Single by Van Morrison

from the album Into the Music
- A-side: "Full Force Gale"
- B-side: "Bright Side of the Road"
- Released: 1979
- Recorded: Spring 1979 at the Record Plant Studios, Sausalito, California
- Genre: Acoustic rock; gospel rock; Celtic rock;
- Length: 3:14
- Label: Warner Bros.
- Songwriter: Van Morrison
- Producer: Van Morrison

Van Morrison singles chronology
| "Bright Side of the Road" (1979) | "Full Force Gale" (1979) | "You Make Me Feel So Free" (1980) |

= Full Force Gale =

"Full Force Gale" is a song written by Northern Irish singer-songwriter Van Morrison. It was included on his 1979 album Into the Music.

==Recording and composition==
"Full Force Gale" was recorded in spring, 1979 at the Record Plant Studios, Sausalito, California for the album Into the Music.

The song has a moderately fast 4/4 tempo. It is in the key of D major. The song's introduction uses the chords D–A–G–A–D–G–D–A, while the verses use the chord progression D–A–G–D–A–G–D–A–G–A–D–A. The bridge uses the progression Bm-G-A. The song features a slide guitar solo by Ry Cooder.

In the lyrics Morrison describes the feeling of encounters with "the Lord". Biographer Peter Mills said that "It is a physical effect – he is "lifted up again" as if by a natural force, the full-force gale being a simile for this: Like a full force gale'". Because of this Mills concluded that Into the Music has religious elements to it: "Into the Music is New Testament, dealing with forgiveness, love and kindness."

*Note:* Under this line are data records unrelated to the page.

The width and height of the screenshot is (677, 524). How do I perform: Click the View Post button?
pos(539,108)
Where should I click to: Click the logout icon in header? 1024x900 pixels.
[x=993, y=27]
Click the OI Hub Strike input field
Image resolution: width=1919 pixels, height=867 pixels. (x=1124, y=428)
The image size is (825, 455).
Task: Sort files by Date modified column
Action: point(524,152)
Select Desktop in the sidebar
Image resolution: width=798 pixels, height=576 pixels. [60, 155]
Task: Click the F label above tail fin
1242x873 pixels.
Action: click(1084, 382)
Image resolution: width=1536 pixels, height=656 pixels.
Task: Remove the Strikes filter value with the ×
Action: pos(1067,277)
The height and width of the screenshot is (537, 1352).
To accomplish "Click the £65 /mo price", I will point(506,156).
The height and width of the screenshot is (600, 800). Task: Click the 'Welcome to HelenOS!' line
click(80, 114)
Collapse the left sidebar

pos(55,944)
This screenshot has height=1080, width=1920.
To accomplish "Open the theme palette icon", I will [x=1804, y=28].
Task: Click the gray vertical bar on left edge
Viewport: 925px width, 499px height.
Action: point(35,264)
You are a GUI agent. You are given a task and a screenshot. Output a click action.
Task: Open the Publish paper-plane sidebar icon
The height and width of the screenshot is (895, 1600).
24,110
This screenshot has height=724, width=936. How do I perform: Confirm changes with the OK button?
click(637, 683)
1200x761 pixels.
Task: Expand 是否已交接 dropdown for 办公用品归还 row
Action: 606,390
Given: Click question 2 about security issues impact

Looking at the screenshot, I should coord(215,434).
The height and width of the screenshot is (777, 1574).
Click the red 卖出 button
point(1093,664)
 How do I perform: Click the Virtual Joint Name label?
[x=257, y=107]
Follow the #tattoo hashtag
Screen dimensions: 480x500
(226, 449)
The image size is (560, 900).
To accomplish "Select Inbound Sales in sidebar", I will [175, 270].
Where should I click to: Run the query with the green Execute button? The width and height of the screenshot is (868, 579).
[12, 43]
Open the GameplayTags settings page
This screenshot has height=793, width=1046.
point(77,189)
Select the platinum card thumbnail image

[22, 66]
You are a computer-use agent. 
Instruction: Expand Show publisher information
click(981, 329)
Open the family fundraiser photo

When biographer Steve Turner asked the singer about the theme of rebirth that occurs quite often in his songs, Morrison answered, "I wrote a song called 'Full Force Gale' in which I said 'No matter where I roam/I will find my way back home/I will always return to the Lord'. That answers it for me. No matter what I might say at the present, that's my feeling about that."

==Response==
Record World said that "Van's stirring vocal has a great mate in the person of Toni Marcus and her heavenly electric violin."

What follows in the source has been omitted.